HALFMOON, N.Y. — More than 100 residents of southern Saratoga County took time from Monday’s holiday to join with members of American Mohawk Post 1450 in a Memorial Day ceremony that recognized the service to the nation made by its military veterans and their families.
The annual event was held under the midday sun in a cloudless sky at the Post pavilion, 275 Grooms Road, Halfmoon.
Post Commander John “Lippy” Lepine was asked why the organizers hold the event each year.
“We’re a fraternal organization that advocates for veterans’ programs and tries to take care of veterans, so we do this to remember those members of the military who have fallen in service to the country and never came back as well as to remember the veterans who did,” he said. “They’re the reason we’re all here. We feel this is a good way to bring the community together in a patriotic way.”
The day’s tradition’s included the posting of the country’s colors, a rifle salute, the Pledge of Allegiance, a soloist singing the National Anthem, the laying of wreaths in tribute to the departed, a community sing of God Bless America, and the playing of Taps.
Also included was the POW/MIA ceremony, a solemn recognition of military personnel still missing in action or held against their will in far off lands. The ceremony includes a table set for one, a white tablecloth representing the purity of intentions, a single red rose in a vase that symbolizes the blood that’s been shed and the faith of those awaiting the serviceman or woman’s return, a slice of lemon represents a bitter fate, and the salt represents countless tears that have been shed by their families. As the significance of each item was noted, a bell was rung as a counterpoint.
Those who attended the event heard speeches from three town supervisors. Kevin Tollisen represented the Town of Halfmoon, Philip Barrett represented the Town of Clifton Park and Brigadier General, retired, Ed Kinowski represented the Town of Stillwater.
Tollisen welcomed the crowd to the town by acknowledging the centennial anniversary of the American Legion. When discussing the importance of the day, he quoted former President Ronald Reagan from one of his Memorial Day speeches.
“In speaking about the greatness of America and all the unique opportunities, we as Americans have, President Reagan said, ‘Freedom and the dignity of individuals have been more available and assured more than in any other place on earth right here in America. The Price for freedom has been high, but we have never been unwilling to pay that price,'” Tollisen said.

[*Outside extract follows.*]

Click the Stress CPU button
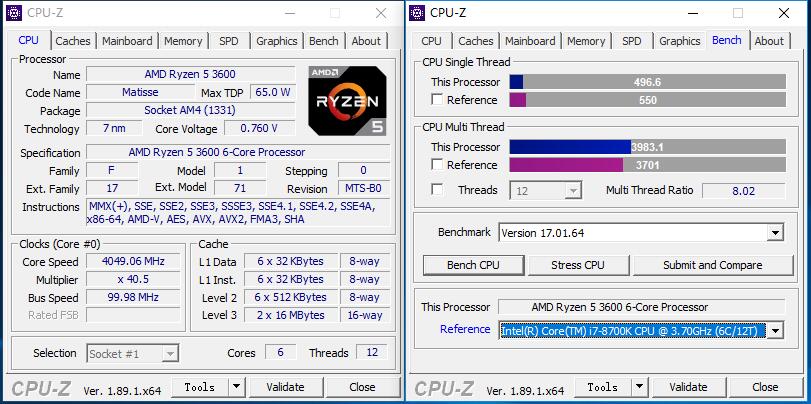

In his remarks, Barrett discussed the beacon of hope that the U.S. offers the rest of the world.
“We all want to make a difference in the lives of people,” he said. “But a lot of veterans have already made a difference in our lives and they continue to do so long past their service. So never let us give up the fight to make sure America remains a place where people want to come to study, to live, to pursue their own American dream that we have the benefit of pursuing because we were born here.”
Kinowski reached back to his service in the Middle East for Operation Enduring Freedom and Operation Iraqi Freedom to add power to his words as he described what the day means.
“It’s a party, a celebration and we should keep our eye on that because all the gentlemen and ladies who gave their lives won’t be having those parties and celebrations so we have to have them for them,” he said. “Those people have given all for the love of country, so we can enjoy these freedoms every day.”
Kinowski went on to describe how each individual can do their part to make the country a better place.
“If you ask what it is you can do, I offer a few suggestions,” he said. “For our fallen, continue to honor Memorial Day and support your military. Make your voices heard by voting. And on behalf of the veterans’ efforts, think about your country as often as possible and what you can do to make it stronger in actions and words. We owe the continuance of our freedom to our military personnel, wherever they serve."